VNS3 overlay network

An IPsec tunnel is built between two endpoint devices that “speak” the network standard. You can think of the following two phases and these two devices cordially introducing themselves and establishing a connection via an appropriately firm and friendly handshake.

IPsec negotiation is divided into two phases:

  1. Introductions: Peers find each other over the internet and trade security parameters
  2. Conversation: Peers exchange information using agreed-upon security standards

What is an IPsec based VPN?

An IPsec based VPN is made up of two parts:

  1. Internet Key Exchange protocol (IKE), underlying port UDP 500
  2. IPsec protocol (ESP), underlying Protocol 50 or if using “nat-traversal” UDP 4500

Basically there is an initial brief interaction where one or each of the devices attempt to discover each other, via the Internet, they then trade Phase 1 (IKE) parameters and attempt to get a Phase 1 (sometimes called IKE or ISAKMP) connection which creates the keys used to encrypt Phase2. They then trade Phase 2 parameters and attempt to create an encrypted Phase 2 (sometimes called IPSec SA or ESP) tunnel connection.

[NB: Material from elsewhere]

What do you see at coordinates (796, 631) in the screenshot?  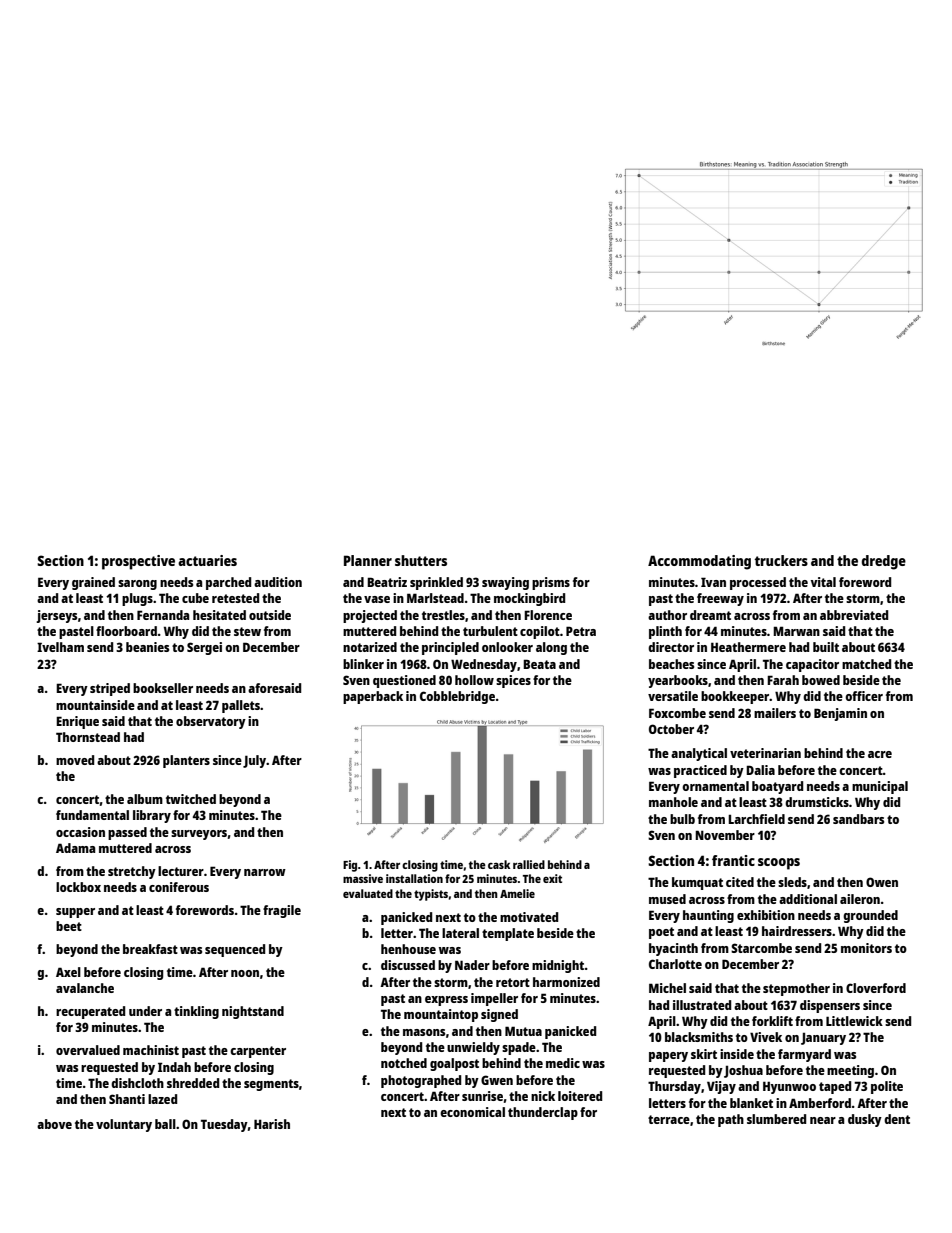 I see `Marwan` at bounding box center [796, 631].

IPsec negotiation is divided into two phases:

Phase 1: Initial negotiation phase. Peers find each other over the internet and trade security parameters in order to create “session keys” that prove they are who they claim to be. This is what security experts call a key exchange, and the peers use the Internet Key Exchange Protocol (IKE) to validate each other’s security claims.

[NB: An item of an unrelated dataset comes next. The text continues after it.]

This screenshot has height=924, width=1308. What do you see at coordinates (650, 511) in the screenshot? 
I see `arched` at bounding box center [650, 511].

Phase 2: Peers trade Phase 2 security parameters. The peers trust each other, and now can create an encrypted tunnel that connects them using IPsec Protocol Encapsulating Security Payload (ESP) to encrypt the IP Packet. That way, no one else can see what data is traveling between the peers. Even if someone was able to see the data, it is all encrypted and unreadable without a secure key.

How does an IPsec VPN work?

IPsec is able to secure packets as they travel across an IP network, usually between two sites separated by the public Internet. IPsec uses cryptographic security services to authenticate and encrypt each data packet as it travels two endpoints and protects that data from traffic sniffers.

IPsec connections ensure data isn’t read or tampered with when it travels across any type of network. IPsec is especially important when you’re building hybrid deployments between public cloud providers or the public internet.

IPsec has 2 types of implementation: a host-to-host transport mode, or network tunneling mode:

Transport mode
In transport mode, only the payload of the IP packet is usually encrypted and/or authenticated. Transport mode does not change the routing, since IP headers aren’t modified or encrypted. Transport mode works best in host-to-host connections.

Tunnel mode
In tunnel mode, the entire IP packet is encrypted and/or authenticated. Tunnel mode must encapsulated the headers into a new IP packet with a new IP header. VPNs use tunnel mode for network-to-network communications, host-to-network communications, and host-to-host communications. Tunnel mode does support NAT traversal.